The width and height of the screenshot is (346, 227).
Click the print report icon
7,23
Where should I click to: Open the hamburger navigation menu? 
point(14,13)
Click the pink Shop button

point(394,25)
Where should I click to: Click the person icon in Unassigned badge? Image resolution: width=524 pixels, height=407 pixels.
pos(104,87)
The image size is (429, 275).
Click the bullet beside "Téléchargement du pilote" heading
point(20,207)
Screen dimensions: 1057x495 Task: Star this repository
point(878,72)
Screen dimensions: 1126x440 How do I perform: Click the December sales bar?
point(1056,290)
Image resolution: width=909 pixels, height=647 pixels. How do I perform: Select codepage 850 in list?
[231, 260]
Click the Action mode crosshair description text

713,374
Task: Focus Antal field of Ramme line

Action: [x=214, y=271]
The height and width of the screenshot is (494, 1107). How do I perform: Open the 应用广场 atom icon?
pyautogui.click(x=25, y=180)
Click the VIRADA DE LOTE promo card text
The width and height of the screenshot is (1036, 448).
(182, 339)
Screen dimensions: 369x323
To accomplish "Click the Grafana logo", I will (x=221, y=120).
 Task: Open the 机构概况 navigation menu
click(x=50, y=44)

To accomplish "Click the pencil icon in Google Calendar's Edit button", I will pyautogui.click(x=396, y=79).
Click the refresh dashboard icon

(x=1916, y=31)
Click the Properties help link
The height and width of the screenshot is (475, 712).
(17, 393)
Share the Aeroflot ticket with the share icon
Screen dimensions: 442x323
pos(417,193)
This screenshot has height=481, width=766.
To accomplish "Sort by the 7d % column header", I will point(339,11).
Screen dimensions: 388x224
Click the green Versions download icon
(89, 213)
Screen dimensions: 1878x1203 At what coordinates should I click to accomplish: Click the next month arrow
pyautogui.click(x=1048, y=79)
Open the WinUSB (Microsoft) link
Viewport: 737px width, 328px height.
* * *
**COMPITO DA SVOLGERE:** Riporta senza alcuna modifica tutte le righe che vanno da quella contenente "Screen dimensions: 1878x1203" giù fino all'ultima riga, entrambe incluse.

**RISULTATO:**
Screen dimensions: 1878x1203 At what coordinates should I click to accomplish: Click the next month arrow
pyautogui.click(x=1048, y=79)
Open the WinUSB (Microsoft) link
Viewport: 737px width, 328px height.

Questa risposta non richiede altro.